DIRECTIVE = Render the lines that follow as a Markdown table with two columns, No. and Line, where each row holds a running number and one line. Skip blank lines.

## start

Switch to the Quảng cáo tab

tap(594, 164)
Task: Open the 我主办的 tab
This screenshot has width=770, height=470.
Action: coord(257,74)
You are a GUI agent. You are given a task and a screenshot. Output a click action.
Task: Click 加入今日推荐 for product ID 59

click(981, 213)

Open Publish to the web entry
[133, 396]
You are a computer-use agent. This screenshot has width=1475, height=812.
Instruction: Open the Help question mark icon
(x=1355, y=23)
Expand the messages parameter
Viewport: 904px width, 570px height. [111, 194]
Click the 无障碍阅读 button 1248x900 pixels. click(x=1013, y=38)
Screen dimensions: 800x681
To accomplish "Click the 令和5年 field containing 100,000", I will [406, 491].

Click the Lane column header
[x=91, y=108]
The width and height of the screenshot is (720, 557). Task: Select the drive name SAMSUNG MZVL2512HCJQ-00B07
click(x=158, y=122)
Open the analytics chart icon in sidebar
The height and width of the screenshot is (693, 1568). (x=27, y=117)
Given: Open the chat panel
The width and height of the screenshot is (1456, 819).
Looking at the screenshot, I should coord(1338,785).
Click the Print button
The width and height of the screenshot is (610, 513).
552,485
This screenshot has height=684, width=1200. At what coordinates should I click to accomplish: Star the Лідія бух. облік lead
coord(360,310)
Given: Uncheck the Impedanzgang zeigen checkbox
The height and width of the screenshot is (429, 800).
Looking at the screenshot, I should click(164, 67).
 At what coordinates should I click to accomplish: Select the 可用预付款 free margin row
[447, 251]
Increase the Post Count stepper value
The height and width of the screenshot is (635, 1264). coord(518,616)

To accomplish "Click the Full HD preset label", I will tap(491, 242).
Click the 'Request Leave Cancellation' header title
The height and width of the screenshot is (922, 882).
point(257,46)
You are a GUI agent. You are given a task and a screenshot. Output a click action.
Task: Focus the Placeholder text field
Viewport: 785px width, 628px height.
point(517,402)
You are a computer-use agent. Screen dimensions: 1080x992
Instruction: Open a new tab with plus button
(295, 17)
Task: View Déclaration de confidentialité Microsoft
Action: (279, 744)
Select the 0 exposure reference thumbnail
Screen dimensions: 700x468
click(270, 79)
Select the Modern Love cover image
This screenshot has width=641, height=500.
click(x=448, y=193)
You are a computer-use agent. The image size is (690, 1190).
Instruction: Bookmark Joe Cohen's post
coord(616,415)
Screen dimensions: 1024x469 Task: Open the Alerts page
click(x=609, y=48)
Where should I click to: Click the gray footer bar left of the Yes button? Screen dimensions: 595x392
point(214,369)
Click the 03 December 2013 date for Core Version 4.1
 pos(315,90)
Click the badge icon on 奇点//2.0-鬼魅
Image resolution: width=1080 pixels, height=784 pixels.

## end

EXERCISE ANSWER =
| No. | Line |
|---|---|
| 1 | Switch to the Quảng cáo tab |
| 2 | tap(594, 164) |
| 3 | Task: Open the 我主办的 tab |
| 4 | This screenshot has width=770, height=470. |
| 5 | Action: coord(257,74) |
| 6 | You are a GUI agent. You are given a task and a screenshot. Output a click action. |
| 7 | Task: Click 加入今日推荐 for product ID 59 |
| 8 | click(981, 213) |
| 9 | Open Publish to the web entry |
| 10 | [133, 396] |
| 11 | You are a computer-use agent. This screenshot has width=1475, height=812. |
| 12 | Instruction: Open the Help question mark icon |
| 13 | (x=1355, y=23) |
| 14 | Expand the messages parameter |
| 15 | Viewport: 904px width, 570px height. [111, 194] |
| 16 | Click the 无障碍阅读 button 1248x900 pixels. click(x=1013, y=38) |
| 17 | Screen dimensions: 800x681 |
| 18 | To accomplish "Click the 令和5年 field containing 100,000", I will [406, 491]. |
| 19 | Click the Lane column header |
| 20 | [x=91, y=108] |
| 21 | The width and height of the screenshot is (720, 557). Task: Select the drive name SAMSUNG MZVL2512HCJQ-00B07 |
| 22 | click(x=158, y=122) |
| 23 | Open the analytics chart icon in sidebar |
| 24 | The height and width of the screenshot is (693, 1568). (x=27, y=117) |
| 25 | Given: Open the chat panel |
| 26 | The width and height of the screenshot is (1456, 819). |
| 27 | Looking at the screenshot, I should coord(1338,785). |
| 28 | Click the Print button |
| 29 | The width and height of the screenshot is (610, 513). |
| 30 | 552,485 |
| 31 | This screenshot has height=684, width=1200. At what coordinates should I click to accomplish: Star the Лідія бух. облік lead |
| 32 | coord(360,310) |
| 33 | Given: Uncheck the Impedanzgang zeigen checkbox |
| 34 | The height and width of the screenshot is (429, 800). |
| 35 | Looking at the screenshot, I should click(164, 67). |
| 36 |  At what coordinates should I click to accomplish: Select the 可用预付款 free margin row |
| 37 | [447, 251] |
| 38 | Increase the Post Count stepper value |
| 39 | The height and width of the screenshot is (635, 1264). coord(518,616) |
| 40 | To accomplish "Click the Full HD preset label", I will tap(491, 242). |
| 41 | Click the 'Request Leave Cancellation' header title |
| 42 | The height and width of the screenshot is (922, 882). |
| 43 | point(257,46) |
| 44 | You are a GUI agent. You are given a task and a screenshot. Output a click action. |
| 45 | Task: Focus the Placeholder text field |
| 46 | Viewport: 785px width, 628px height. |
| 47 | point(517,402) |
| 48 | You are a computer-use agent. Screen dimensions: 1080x992 |
| 49 | Instruction: Open a new tab with plus button |
| 50 | (295, 17) |
| 51 | Task: View Déclaration de confidentialité Microsoft |
| 52 | Action: (279, 744) |
| 53 | Select the 0 exposure reference thumbnail |
| 54 | Screen dimensions: 700x468 |
| 55 | click(270, 79) |
| 56 | Select the Modern Love cover image |
| 57 | This screenshot has width=641, height=500. |
| 58 | click(x=448, y=193) |
| 59 | You are a computer-use agent. The image size is (690, 1190). |
| 60 | Instruction: Bookmark Joe Cohen's post |
| 61 | coord(616,415) |
| 62 | Screen dimensions: 1024x469 Task: Open the Alerts page |
| 63 | click(x=609, y=48) |
| 64 | Where should I click to: Click the gray footer bar left of the Yes button? Screen dimensions: 595x392 |
| 65 | point(214,369) |
| 66 | Click the 03 December 2013 date for Core Version 4.1 |
| 67 |  pos(315,90) |
| 68 | Click the badge icon on 奇点//2.0-鬼魅 |
| 69 | Image resolution: width=1080 pixels, height=784 pixels. |